UrbanVerse: Scaling Urban Simulation by Watching City-Tour Videos¶
Conference: ICLR 2026 arXiv: 2510.15018 Code: urbanverseproject.github.io Area: Robotics / Simulation Keywords: urban simulation, real-to-sim, embodied AI, 3D asset library, navigation policy
TL;DR¶
UrbanVerse is a data-driven real-to-sim system that converts crowdsourced city-tour videos into physically-aware, interactive simulation environments. It comprises a 100K+ annotated 3D asset library and an automated scene construction pipeline, generating 160 high-quality scenes in IsaacSim. A PPO navigation policy trained on these scenes achieves an 89.7% success rate in zero-shot real-world transfer, completing a 337 m long-range task with only 2 human interventions.
Background & Motivation¶
Embodied AI agents operating in urban environments—such as delivery robots and quadrupedal robots—are advancing rapidly. Training such agents requires large quantities of diverse, high-fidelity urban environments, yet existing simulation approaches face a fundamental tension:
- Manually crafted scenes: e.g., CARLA provides only 15 scenes, are not scalable, and incur high labor costs.
---*---
▶ Task list:
[A] Decide whether each statement agrees with the UrbanVerse summary, answering yes or no and quoting the words that decide it: (i) the asset library holds more than 100K annotated 3D assets; (ii) the scene construction pipeline produced 160 scenes in IsaacSim; (iii) the navigation policy finished the 337 m task without any human intervention.
[B] Turn the paragraph of the UrbanVerse summary that begins "UrbanVerse is a data-driven real-to-sim system" into a short bulleted list that keeps its main facts.
[C] List every keyword given in the Keywords field of the UrbanVerse summary.
---*---
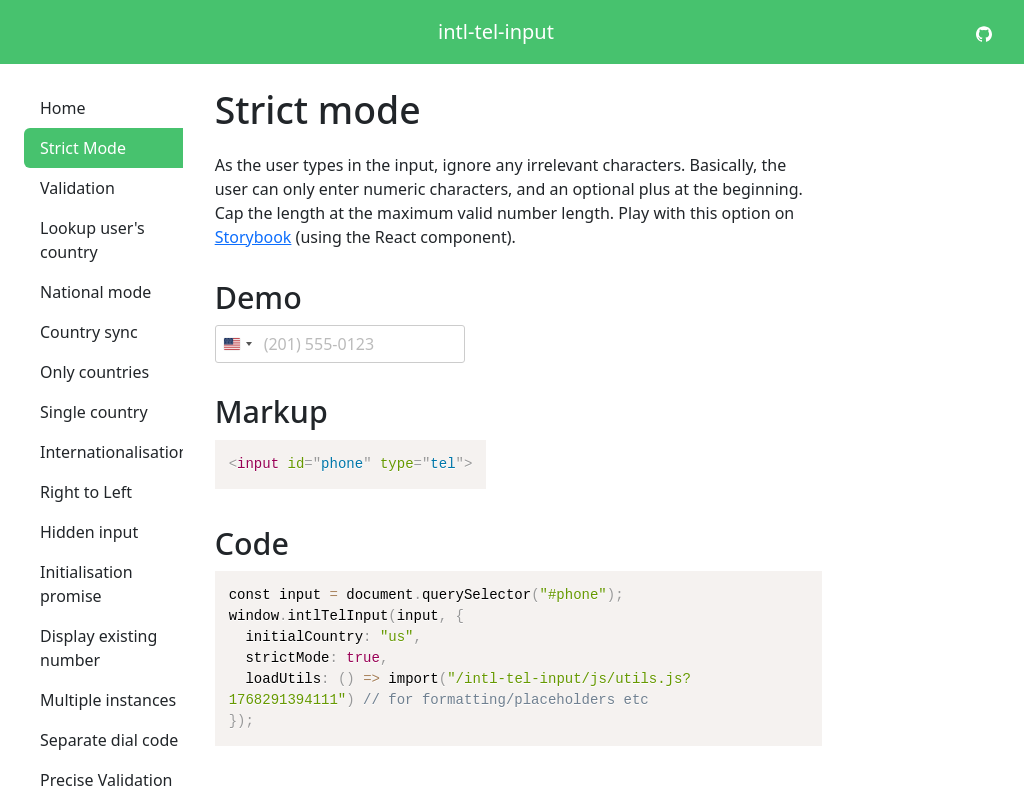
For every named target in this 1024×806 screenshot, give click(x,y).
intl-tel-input (496, 31)
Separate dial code (109, 740)
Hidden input (89, 532)
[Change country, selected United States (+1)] (237, 344)
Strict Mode (83, 148)
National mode (95, 292)
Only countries (94, 372)
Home (63, 108)
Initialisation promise (86, 584)
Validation (77, 188)
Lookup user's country (92, 240)
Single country (94, 412)
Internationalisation (114, 452)
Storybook (253, 237)
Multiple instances (108, 700)
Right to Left (86, 492)
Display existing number (98, 648)
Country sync (89, 332)
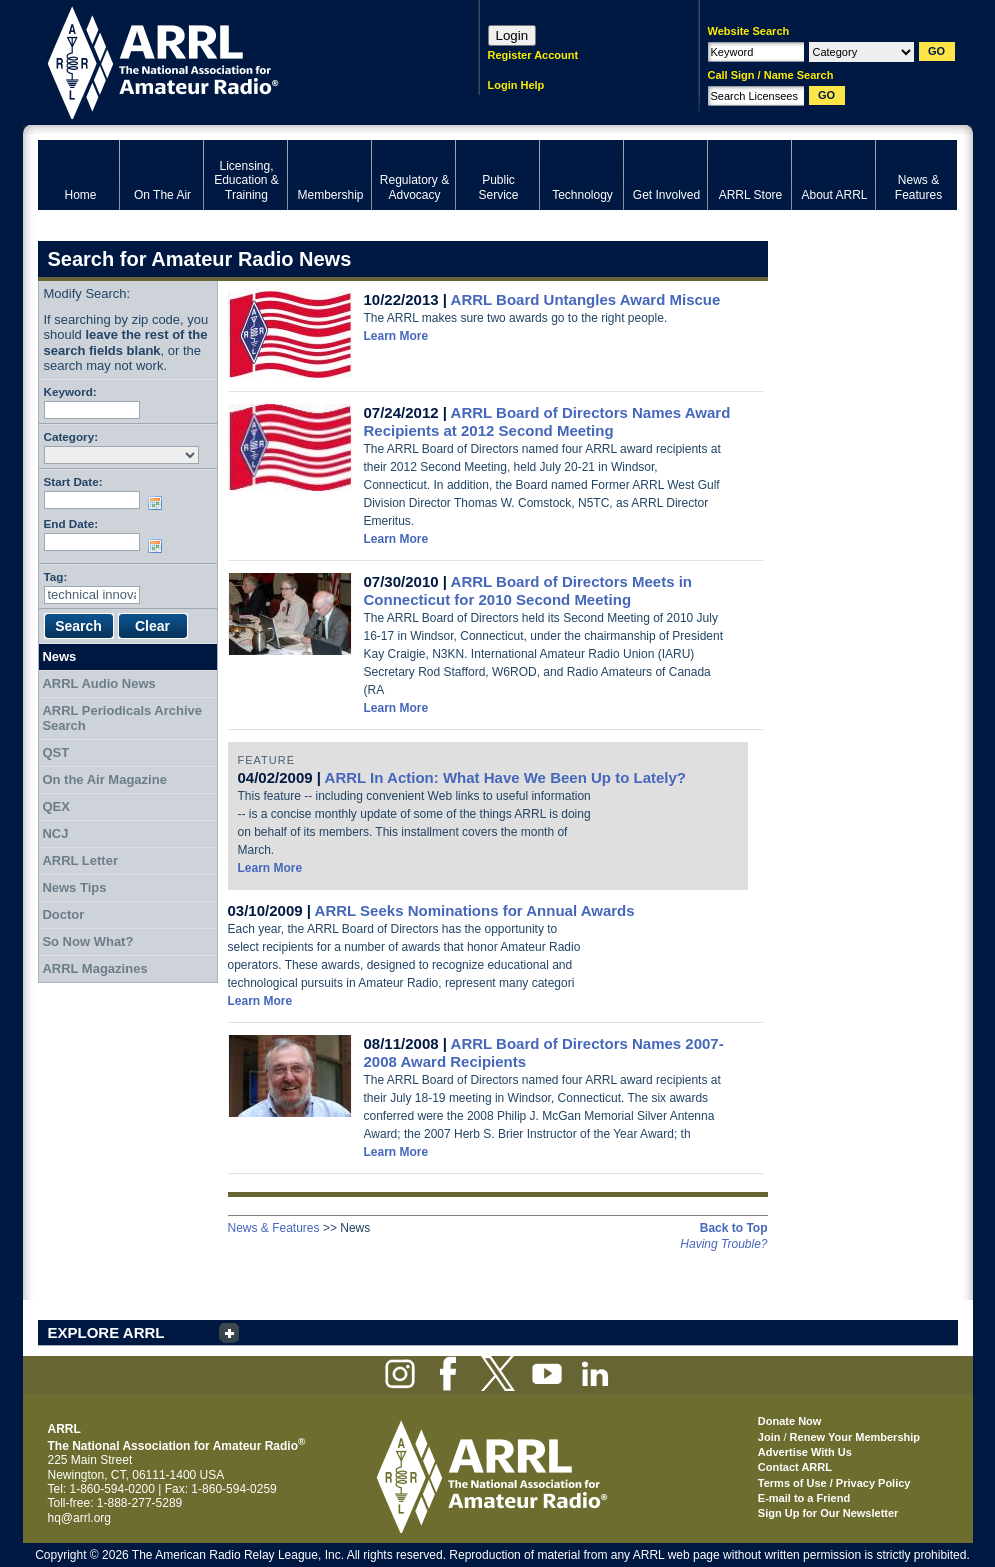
---*---
▶ Solutions to the tasks:
[A]
(i) Yes: "a 100K+ annotated 3D asset library"
(ii) Yes: "generating 160 high-quality scenes in IsaacSim"
(iii) No: "completing a 337 m long-range task with only 2 human interventions"

[B]
- UrbanVerse is a data-driven real-to-sim system that turns crowdsourced city-tour videos into physically-aware, interactive simulation environments.
- It includes a library of 100K+ annotated 3D assets and an automated scene construction pipeline.
- It generates 160 high-quality scenes in IsaacSim.
- A PPO navigation policy trained on these scenes reaches an 89.7% success rate in zero-shot real-world transfer.
- The policy completed a 337 m long-range task with only 2 human interventions.

[C]
- urban simulation
- real-to-sim
- embodied AI
- 3D asset library
- navigation policy